Vocals on the album are gifted to us by Jonathan Spagnuolo, a man surely destined to become recognized as one of the finest power metal singers. His voice is exceptionally clear with only the faintest traces of accent that is the usual plague of Mediterranean bands. He delivers a wonderfully passionate performance whether the song is fast or slow. He even displays a bit of Hansi Kürsch-style grit occasionally!
As on their first album, SpellBlast have some high profile guest musicians appearing on Battlecry; the Italian band Folkstone, who provide the bagpipes, and none other than the fabulous Rhapsody Of Fire singer Fabio Lione! These guests provide a great extra dimension to SpellBlast's music but, unlike in other band's albums, never dominate proceedings.
Unlike a lot of power metal albums Battlecry features no extraordinary epics. In fact, the average length of the songs is around the three to four minute mark. Despite this all the instruments have time to shine and none of the songs ever seem boring. The band have taken the skill they displayed on their debut with writing songs of just the right length. If a song is perfect at two and a half minutes then that's how long it will be! No filler. No over-long, pointless crap (Iron Maiden take note), just quality throughout. The album is twelve songs long and overall is about the right length to keep the listener interested and more importantly enjoying it so much that its hard to not just press play again and listen to the whole thing over and over!

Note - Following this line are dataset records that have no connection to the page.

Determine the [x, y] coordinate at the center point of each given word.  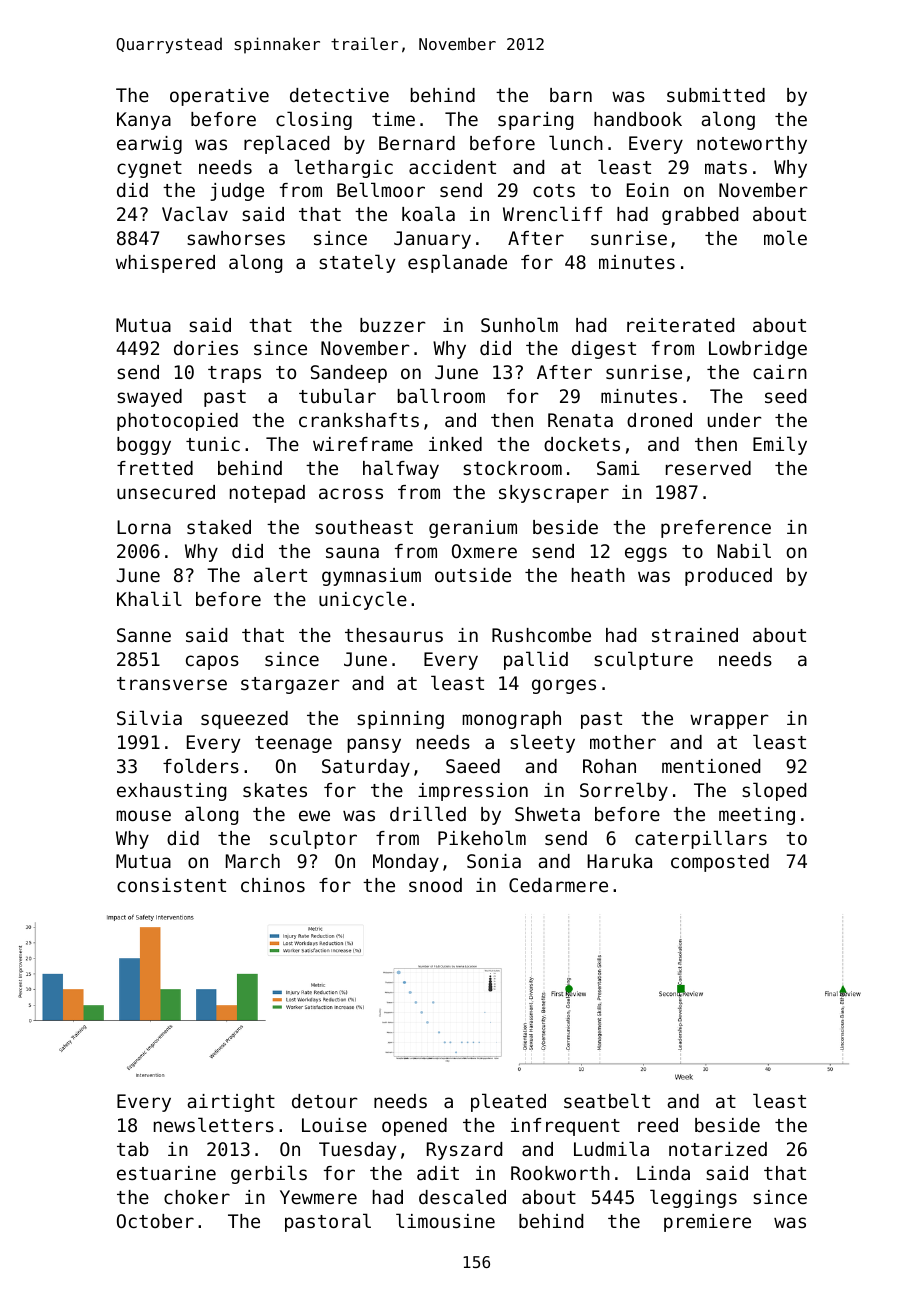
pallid [536, 660]
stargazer [290, 685]
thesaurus [394, 635]
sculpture [643, 660]
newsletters [214, 1124]
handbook [638, 119]
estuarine [166, 1173]
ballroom [441, 395]
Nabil [744, 550]
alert [280, 574]
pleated [508, 1102]
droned [659, 420]
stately [357, 263]
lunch [576, 142]
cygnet [149, 169]
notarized [718, 1149]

Horns of Silence had artwork with a real mystical quality to it that truly reflected the music. The Battlecry artwork is good, but more aggressive, reflecting the slight change in the band's sound which is also more aggressive than on their debut. There is none of the playfulness that appeared in songs like Goblins' Song for example. This is not a bad thing though. The new album seems more focussed and is just as enjoyable as the first!
A few months ago I claimed that Orden Ogan's excellent Easton Hope album could be the best power metal album this year. My apologies to the Ogan boys, they've just been outclassed! SpellBlast's sophomore album is one that should be in the collection of any and all fans of power metal. I hope they return to the UK for a live show soon!